*** Opening of The records ***

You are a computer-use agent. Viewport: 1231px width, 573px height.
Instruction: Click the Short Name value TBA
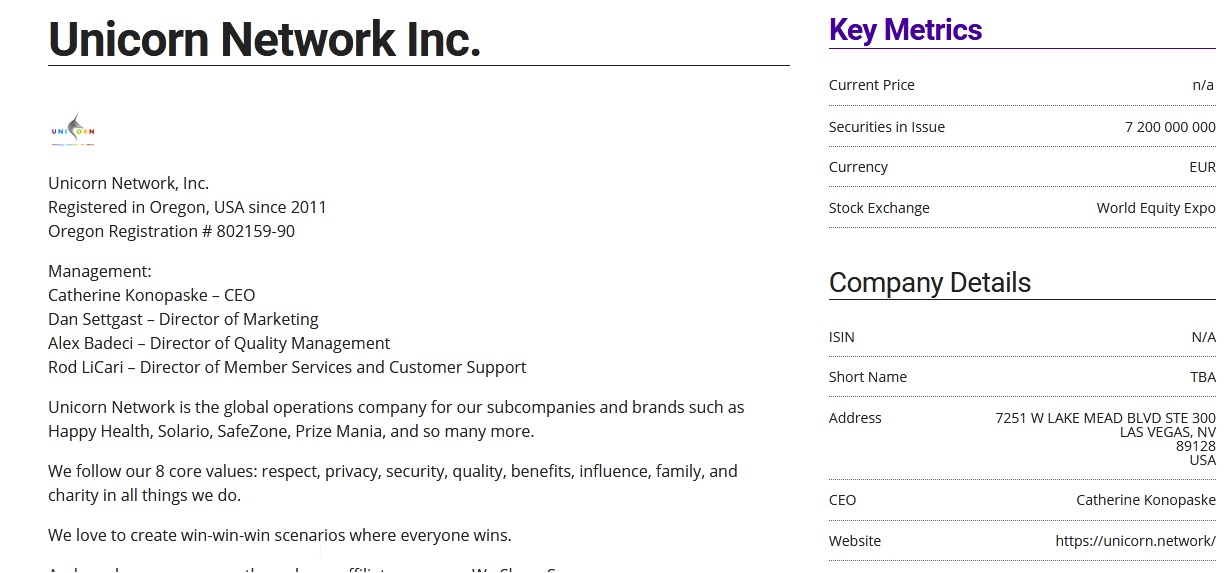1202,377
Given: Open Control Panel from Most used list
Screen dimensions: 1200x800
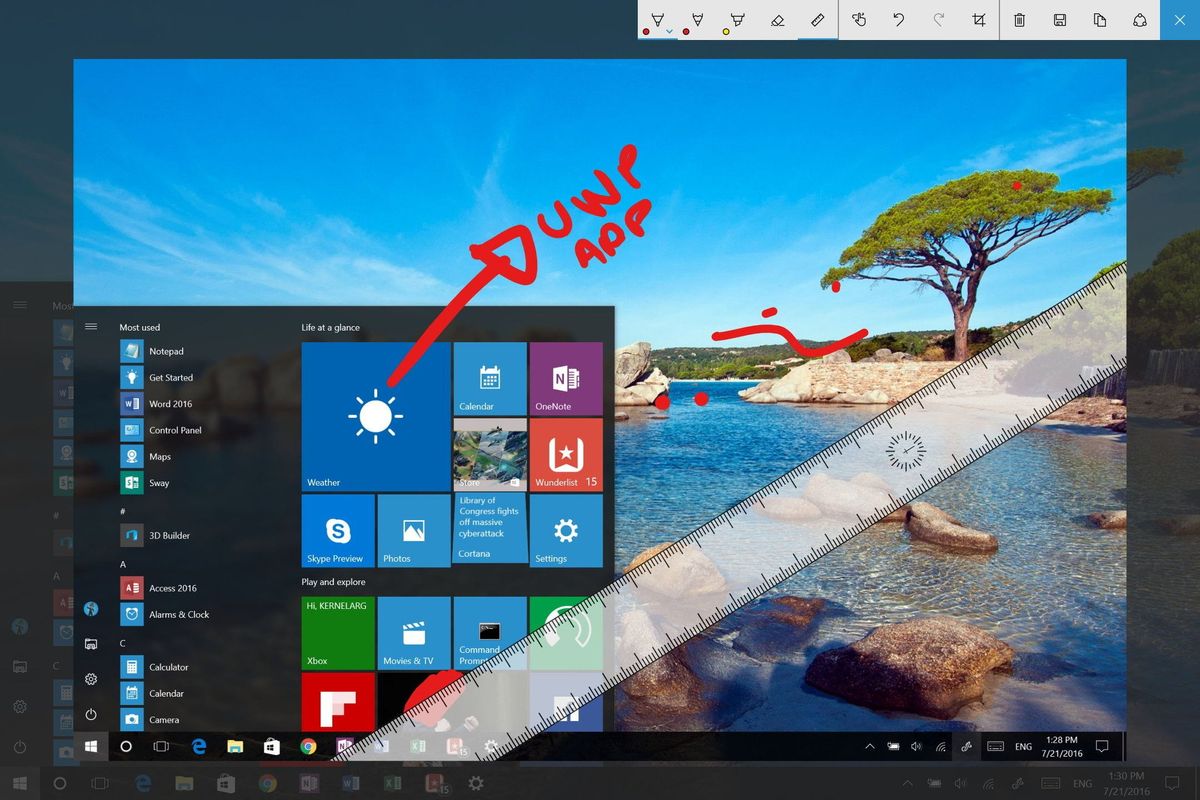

*** Close of The records ***

* What you need to do: Since the pictures don't belong in the copy, copy only the rest of the entries above exactly.

* Output:
You are a computer-use agent. Viewport: 1231px width, 573px height.
Instruction: Click the Short Name value TBA
1202,377
Given: Open Control Panel from Most used list
Screen dimensions: 1200x800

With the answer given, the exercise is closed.